Where it shows the most is in what used to be a slog: repository-scale migrations (hundreds of thousands of lines from start to finish), reviews that touch all of the code at once, or sweeps where a single agent would have gotten lost. And it connects with another improvement in this version that’s no coincidence: Opus 4.8 is about four times less likely to wave through flawed code, with a more than tenfold drop in overconfidence. It makes sense: when your own system carries adversarial verification inside, far fewer things slip past.

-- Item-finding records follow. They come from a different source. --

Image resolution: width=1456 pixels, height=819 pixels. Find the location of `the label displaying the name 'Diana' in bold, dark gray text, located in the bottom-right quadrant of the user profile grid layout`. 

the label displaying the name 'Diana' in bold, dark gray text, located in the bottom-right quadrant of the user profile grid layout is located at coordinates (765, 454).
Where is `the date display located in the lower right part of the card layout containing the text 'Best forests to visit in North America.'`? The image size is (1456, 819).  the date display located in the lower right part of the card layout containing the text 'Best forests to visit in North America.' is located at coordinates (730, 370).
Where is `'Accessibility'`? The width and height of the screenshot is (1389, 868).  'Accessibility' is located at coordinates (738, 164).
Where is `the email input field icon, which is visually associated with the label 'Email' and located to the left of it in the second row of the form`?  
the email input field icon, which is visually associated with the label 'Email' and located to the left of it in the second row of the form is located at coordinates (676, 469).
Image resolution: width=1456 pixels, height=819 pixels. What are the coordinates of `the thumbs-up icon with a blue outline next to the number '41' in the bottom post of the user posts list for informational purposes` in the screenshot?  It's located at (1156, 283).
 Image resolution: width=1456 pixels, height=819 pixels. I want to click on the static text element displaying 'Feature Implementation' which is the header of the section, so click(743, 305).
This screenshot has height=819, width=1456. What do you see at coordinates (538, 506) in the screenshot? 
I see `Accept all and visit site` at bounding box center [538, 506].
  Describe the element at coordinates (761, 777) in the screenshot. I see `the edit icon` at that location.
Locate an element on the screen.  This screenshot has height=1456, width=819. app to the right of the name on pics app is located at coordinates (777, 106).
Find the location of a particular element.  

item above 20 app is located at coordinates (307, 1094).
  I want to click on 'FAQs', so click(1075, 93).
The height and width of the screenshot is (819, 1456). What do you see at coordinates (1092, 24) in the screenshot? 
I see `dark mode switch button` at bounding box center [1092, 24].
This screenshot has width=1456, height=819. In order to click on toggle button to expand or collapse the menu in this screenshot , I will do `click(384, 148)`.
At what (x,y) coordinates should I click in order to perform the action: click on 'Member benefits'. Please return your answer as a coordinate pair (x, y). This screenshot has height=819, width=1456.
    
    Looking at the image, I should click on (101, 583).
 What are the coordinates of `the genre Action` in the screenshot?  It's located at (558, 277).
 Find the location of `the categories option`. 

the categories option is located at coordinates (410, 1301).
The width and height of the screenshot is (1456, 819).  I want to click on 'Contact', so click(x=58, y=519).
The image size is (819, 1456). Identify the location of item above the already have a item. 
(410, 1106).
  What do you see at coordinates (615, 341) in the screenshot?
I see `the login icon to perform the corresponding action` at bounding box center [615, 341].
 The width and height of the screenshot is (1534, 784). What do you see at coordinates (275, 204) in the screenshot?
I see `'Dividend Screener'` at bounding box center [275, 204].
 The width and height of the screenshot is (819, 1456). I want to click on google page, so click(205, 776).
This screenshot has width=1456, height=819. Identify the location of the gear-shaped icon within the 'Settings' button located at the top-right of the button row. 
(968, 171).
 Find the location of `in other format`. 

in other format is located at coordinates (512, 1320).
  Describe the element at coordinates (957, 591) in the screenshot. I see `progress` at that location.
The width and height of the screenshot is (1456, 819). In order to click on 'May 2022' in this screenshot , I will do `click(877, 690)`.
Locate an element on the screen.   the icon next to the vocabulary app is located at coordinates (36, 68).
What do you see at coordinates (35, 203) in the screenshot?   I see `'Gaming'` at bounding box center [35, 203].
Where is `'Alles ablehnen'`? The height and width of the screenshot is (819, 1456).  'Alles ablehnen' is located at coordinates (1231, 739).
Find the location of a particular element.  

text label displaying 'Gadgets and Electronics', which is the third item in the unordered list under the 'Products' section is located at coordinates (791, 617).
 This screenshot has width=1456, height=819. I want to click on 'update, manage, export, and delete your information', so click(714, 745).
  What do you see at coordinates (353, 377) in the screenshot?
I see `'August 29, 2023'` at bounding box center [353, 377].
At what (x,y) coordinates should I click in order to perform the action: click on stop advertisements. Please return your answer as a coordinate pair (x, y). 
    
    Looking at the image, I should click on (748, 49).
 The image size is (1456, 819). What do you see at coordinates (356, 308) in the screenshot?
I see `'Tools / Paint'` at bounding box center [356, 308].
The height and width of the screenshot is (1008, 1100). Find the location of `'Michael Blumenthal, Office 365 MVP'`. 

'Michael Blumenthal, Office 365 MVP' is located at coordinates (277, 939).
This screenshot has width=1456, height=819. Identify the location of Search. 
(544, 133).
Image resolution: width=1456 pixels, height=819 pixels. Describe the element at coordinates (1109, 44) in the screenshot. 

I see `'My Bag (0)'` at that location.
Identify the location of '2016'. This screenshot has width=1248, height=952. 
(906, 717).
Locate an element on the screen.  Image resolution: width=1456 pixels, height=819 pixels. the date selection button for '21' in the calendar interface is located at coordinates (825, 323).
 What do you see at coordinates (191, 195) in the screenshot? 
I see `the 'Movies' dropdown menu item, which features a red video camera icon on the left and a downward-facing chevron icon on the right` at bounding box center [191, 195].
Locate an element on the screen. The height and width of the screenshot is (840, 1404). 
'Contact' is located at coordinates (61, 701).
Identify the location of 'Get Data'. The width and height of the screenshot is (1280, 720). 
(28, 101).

Using it in Claude Code, the feeling is strange: I have to get into the detail less and less. Where I used to dictate —do this, then that, verify the other thing— now I describe the goal and it’s the model that splits the work among its swarm and self-corrects. The question stops being “what steps do I dictate?” and becomes “what do I want to achieve, and how do I verify it actually achieved it?”.

The new division of labor

The model orchestrating the steps doesn’t leave you without a job: it pushes you upward. You’re still the architect —deciding what to build and why— and the QA —checking that what’s built actually works—. No swarm of subagents delegates that. What changes is that the edge is no longer typing speed, or even prompt-craft: it’s systems thinking, knowing how to decompose a problem and how to verify an answer. Exactly the two things an agent —however many of them there are— still doesn’t decide for you.

The free ride is over. But whoever knows how to set up the orchestra won’t miss it.